やさしい雨
宙灯花
第1話 好奇心
それは、ほんの些細な好奇心だった。
リリは新しいメールアカウントを作ることにした。しかし入力した文字列は、すでに使用されていた。そのときリリは思ったのだ、使用されている、ということは、そのアドレス宛にメールを出せば、どこかの誰かに届くのではないか、と。
思いつくと止まらない。その性格は何歳になっても変わらなかった。一般に、二十六歳です、と言われれば、それなりの分別を期待されるだろうけれど、リリにそれを求めても無駄なのかもしれない。
いたずらメールだ、と認識しつつも、どこの誰とも知れない相手にメッセージを送った。全部で五通。送信可能なアドレスを見つけだすのは簡単だった。誰でもが思いつきそうな文字列を試せばいい。
本文は素っ気ないほどに短い。なぜ送ってみたのかを正直に記しただけのものだった。
送り終わったリリは、日に焼けて茶色く変色した畳の上に仰向けに寝転んだ。いかにも作りものじみた天井の木目を眺め、ひとつ息をついた。ふと、これまでの人生をふり返る。
恋をした相手は数えきれない。ときめきを感じ、胸を躍らせて、涙も経験した。
だが、どのような経過を辿ろうと、どれだけ愛しあうことができたとしても、越えられない壁があった。いつか終わりの時がくる。どちらが悪いわけでもなく、自然の摂理としかいいようがないのだけれど、みんなリリを残していってしまう。
いつの頃からか、退屈だけがリリを退屈させなくなっていた。退屈を飼いならし玩び、そして最後にはやはり退屈してため息をつく。慣れてしまった。だからといって平気なわけではない。つまらない遊びのひとつもせずにはいられなかった。
最初の返事はすぐにきた。興奮に息が乱れるのを抑えながら開いた。
文面が、しょっぱなから怒っていた。文章が強すぎて目が痛かった。結局のところ、くだらないいたずらをするな、と言いたいようだが、文脈が飛び回り論理が破綻している上に文法的にも褒められたものではなかったので、頑張って最後まで目で追ったけれどもよく分からなかった。削除。
二通目は数時間後だった。とても冷静な感じがした。
今度は大丈夫そうだな、と思ったのも束の間。静かな言い回しでチクチクと痛いところを責めてくる。理路整然と、淀みなく。大地のように粘り強く。心の深いところに、じわじわと黒い塊が溜まっていく。最後まで読み切ると、まずい行動を起こしそうな気がしてやめた。削除。
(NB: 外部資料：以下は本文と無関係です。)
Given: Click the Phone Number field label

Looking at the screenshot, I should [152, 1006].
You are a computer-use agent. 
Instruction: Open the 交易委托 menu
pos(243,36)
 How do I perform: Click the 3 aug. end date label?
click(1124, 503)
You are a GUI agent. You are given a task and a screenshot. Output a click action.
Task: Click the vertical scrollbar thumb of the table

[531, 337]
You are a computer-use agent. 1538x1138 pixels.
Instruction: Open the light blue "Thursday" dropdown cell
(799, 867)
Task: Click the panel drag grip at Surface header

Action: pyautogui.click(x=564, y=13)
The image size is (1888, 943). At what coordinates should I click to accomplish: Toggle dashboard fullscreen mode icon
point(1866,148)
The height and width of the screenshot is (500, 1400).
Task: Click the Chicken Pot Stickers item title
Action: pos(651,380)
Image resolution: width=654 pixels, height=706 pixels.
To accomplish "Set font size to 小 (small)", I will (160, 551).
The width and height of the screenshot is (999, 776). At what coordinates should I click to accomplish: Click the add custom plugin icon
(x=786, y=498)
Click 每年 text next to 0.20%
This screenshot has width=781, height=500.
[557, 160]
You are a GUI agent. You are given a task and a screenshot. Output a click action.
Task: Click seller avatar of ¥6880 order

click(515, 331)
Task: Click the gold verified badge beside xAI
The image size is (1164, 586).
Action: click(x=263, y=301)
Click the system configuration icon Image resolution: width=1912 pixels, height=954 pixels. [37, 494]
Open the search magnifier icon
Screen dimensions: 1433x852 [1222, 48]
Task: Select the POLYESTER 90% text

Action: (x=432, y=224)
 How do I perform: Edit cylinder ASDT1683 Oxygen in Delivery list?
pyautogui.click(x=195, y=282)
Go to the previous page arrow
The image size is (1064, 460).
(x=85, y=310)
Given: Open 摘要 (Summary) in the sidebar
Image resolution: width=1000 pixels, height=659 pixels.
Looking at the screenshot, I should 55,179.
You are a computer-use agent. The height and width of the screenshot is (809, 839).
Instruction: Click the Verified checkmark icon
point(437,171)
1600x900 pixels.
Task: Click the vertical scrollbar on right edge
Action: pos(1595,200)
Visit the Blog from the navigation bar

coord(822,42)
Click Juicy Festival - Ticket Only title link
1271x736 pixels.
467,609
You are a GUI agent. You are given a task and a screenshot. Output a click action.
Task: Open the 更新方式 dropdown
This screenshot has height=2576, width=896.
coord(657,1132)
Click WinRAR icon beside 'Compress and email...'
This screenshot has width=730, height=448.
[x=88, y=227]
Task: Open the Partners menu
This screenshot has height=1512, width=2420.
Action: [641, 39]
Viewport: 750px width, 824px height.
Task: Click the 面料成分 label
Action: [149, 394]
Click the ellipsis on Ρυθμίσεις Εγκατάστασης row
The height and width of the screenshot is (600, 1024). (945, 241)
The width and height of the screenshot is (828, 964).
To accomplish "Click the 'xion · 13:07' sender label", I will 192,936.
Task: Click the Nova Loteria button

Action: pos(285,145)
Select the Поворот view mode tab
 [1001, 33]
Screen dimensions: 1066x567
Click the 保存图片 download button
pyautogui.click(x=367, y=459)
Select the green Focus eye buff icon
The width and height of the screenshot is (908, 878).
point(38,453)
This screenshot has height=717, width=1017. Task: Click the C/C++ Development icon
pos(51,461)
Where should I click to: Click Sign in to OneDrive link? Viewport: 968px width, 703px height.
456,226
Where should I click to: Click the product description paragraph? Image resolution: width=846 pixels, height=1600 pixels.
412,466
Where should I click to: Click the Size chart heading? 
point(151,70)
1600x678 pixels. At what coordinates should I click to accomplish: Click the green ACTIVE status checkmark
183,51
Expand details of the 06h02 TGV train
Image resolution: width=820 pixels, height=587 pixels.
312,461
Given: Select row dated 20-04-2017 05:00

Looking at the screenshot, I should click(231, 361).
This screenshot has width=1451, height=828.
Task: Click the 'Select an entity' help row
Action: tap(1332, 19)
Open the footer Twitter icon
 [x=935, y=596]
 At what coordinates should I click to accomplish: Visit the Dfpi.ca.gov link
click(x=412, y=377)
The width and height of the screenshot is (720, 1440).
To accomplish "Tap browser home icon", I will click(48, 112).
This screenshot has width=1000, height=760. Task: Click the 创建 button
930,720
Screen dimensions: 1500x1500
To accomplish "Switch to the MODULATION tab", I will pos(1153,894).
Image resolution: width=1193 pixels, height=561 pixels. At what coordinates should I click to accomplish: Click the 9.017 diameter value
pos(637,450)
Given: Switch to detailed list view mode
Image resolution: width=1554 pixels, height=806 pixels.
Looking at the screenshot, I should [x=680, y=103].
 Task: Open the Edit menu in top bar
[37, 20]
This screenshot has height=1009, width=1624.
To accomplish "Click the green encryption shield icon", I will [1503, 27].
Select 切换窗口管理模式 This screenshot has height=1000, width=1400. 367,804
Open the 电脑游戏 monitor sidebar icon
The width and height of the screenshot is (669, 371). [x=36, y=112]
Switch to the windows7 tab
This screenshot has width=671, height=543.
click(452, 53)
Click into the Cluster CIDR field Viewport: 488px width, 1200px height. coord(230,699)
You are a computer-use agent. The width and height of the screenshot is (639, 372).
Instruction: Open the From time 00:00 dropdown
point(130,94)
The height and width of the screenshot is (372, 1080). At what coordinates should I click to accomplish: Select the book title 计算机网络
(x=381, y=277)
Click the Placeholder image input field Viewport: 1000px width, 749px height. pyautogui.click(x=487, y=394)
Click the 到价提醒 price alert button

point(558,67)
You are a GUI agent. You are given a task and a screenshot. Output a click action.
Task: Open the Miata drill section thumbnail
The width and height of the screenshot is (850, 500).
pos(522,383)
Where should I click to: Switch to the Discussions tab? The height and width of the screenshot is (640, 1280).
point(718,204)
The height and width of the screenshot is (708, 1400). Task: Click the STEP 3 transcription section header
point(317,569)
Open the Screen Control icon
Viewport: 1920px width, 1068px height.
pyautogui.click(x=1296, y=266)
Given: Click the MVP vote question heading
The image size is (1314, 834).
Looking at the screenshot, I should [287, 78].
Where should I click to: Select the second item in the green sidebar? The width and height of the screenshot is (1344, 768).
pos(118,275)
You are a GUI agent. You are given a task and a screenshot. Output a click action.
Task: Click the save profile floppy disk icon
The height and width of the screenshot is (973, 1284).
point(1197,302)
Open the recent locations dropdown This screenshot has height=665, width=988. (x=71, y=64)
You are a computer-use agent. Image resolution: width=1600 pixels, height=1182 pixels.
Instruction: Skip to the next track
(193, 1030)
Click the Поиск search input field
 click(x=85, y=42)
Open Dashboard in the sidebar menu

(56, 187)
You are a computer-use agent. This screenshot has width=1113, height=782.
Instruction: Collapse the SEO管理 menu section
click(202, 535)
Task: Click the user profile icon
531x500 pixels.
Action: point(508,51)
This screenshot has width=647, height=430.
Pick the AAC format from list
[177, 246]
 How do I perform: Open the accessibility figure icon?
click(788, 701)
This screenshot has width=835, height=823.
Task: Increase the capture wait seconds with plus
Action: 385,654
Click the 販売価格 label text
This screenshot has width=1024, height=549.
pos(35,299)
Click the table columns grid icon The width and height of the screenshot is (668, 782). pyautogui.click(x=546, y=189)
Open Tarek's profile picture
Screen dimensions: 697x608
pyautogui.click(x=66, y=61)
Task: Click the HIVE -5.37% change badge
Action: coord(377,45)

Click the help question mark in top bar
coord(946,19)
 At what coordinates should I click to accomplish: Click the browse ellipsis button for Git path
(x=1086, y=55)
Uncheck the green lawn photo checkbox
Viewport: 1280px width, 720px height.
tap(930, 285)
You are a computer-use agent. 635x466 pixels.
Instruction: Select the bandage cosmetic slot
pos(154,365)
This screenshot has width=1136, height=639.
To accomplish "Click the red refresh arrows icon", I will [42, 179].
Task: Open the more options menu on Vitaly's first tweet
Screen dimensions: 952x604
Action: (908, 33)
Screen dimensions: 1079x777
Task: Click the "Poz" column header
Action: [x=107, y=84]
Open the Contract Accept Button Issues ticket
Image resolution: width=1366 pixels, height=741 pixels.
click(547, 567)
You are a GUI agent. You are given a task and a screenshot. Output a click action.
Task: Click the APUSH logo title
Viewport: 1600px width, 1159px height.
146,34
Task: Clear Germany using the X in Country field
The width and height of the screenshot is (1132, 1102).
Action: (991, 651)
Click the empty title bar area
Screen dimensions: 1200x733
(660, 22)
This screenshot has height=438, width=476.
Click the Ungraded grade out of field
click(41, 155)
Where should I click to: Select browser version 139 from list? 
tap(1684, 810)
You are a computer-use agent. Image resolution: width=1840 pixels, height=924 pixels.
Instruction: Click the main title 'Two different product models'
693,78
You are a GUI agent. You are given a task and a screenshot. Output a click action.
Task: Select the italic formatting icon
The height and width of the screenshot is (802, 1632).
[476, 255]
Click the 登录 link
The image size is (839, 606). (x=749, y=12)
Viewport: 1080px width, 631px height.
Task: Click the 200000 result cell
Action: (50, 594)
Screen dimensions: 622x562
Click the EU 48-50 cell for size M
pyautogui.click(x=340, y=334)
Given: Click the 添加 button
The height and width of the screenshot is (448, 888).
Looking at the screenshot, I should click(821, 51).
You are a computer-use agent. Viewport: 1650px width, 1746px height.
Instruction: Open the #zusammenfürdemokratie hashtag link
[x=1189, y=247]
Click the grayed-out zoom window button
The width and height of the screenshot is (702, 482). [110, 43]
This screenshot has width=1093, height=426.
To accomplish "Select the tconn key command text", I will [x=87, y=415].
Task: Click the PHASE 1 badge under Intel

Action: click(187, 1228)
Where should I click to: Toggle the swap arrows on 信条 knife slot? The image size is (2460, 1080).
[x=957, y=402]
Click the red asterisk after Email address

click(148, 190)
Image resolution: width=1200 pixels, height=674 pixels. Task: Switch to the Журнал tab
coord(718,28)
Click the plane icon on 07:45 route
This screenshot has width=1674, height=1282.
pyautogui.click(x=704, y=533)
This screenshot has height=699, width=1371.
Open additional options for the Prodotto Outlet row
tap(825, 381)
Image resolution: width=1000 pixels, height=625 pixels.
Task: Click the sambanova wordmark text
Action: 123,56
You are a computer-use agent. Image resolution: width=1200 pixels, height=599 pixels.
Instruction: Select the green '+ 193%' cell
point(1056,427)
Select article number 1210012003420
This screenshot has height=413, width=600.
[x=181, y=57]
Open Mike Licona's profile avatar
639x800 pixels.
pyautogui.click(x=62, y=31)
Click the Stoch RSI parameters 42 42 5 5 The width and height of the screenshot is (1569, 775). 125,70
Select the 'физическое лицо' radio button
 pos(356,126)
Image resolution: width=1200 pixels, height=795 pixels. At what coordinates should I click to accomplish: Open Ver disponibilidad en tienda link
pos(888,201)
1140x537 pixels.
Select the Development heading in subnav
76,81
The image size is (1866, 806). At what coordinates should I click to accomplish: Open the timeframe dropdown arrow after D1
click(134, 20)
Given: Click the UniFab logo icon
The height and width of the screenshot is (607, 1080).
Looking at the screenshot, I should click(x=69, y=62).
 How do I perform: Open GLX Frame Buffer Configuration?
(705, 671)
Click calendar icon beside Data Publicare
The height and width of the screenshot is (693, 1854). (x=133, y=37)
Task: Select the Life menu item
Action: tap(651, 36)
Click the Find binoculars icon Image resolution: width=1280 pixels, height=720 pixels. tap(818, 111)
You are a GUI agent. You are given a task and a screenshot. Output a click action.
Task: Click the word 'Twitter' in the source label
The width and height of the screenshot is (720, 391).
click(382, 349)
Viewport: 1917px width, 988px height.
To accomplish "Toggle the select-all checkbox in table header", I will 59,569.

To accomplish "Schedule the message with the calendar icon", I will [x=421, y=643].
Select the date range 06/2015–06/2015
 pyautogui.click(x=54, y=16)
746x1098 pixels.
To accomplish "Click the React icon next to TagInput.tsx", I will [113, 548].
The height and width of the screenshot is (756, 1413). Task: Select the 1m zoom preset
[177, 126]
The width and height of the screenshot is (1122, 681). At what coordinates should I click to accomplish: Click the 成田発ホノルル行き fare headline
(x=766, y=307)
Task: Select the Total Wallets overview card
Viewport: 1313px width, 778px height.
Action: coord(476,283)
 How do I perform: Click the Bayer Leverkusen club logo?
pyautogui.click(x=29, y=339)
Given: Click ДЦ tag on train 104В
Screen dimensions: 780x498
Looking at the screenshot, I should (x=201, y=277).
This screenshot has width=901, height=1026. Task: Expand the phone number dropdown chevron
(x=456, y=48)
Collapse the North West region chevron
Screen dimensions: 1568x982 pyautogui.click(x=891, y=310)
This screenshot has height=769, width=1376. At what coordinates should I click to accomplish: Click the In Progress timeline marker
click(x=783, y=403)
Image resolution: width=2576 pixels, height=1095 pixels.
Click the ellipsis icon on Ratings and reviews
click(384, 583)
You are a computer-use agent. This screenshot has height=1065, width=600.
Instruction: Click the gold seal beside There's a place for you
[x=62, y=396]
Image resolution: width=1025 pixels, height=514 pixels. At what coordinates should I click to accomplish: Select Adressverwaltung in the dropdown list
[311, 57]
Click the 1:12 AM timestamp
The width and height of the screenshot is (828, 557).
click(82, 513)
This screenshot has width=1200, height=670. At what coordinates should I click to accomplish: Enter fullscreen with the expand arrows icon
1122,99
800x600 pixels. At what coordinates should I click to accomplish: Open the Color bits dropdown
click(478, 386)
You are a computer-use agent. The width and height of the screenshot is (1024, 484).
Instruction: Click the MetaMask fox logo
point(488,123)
さらにもう一通きた。開くのをためらった。もうお腹いっぱいだ。
でも、メールを送った責任がある。リリは、目を半分閉じたまま開封した。
『おもしろい試みですね。それに、私の他にもこのアドレスを使おうとした人がいたということを、なんだか素敵に感じました。運命って、こういうなにげないところにあると思いませんか』
運命、という言葉を、リリは口の中で反芻した。メールには続きがあった。
『ただ、興味深くはありますが、むやみにやらない方がいいかもしれません。いろんな人がいますからね。あなたが傷つかないか心配です』
最後のところに、ハル、という署名があった。
ごめんなさい、私、退屈なんです、と返信した。
『だったら少しお話をしませんか』
ぜひ。
『オンラインゲームって分かりますか』ものすごく大雑把な言い方をするなら、ネットワーク上に作られた仮想世界の中で、自分の分身であるアバターを操作して遊ぶものだ。『直接会って話しているような臨場感があって、好きなんです』
ゲーム名が記されていた。幸いそのゲームはプレイしたことがあった。知らない人といきなり会うのは危険を伴うが、これなら安心だ。
だが、リリはまたひとつ、ため息をついた。彼女にとって、出会いはそのまま別れの予感へと繋がっているからだ。きっとまた、リリは置き去りにされる。分かっていたけれど、ひとときの温もりが欲しかった。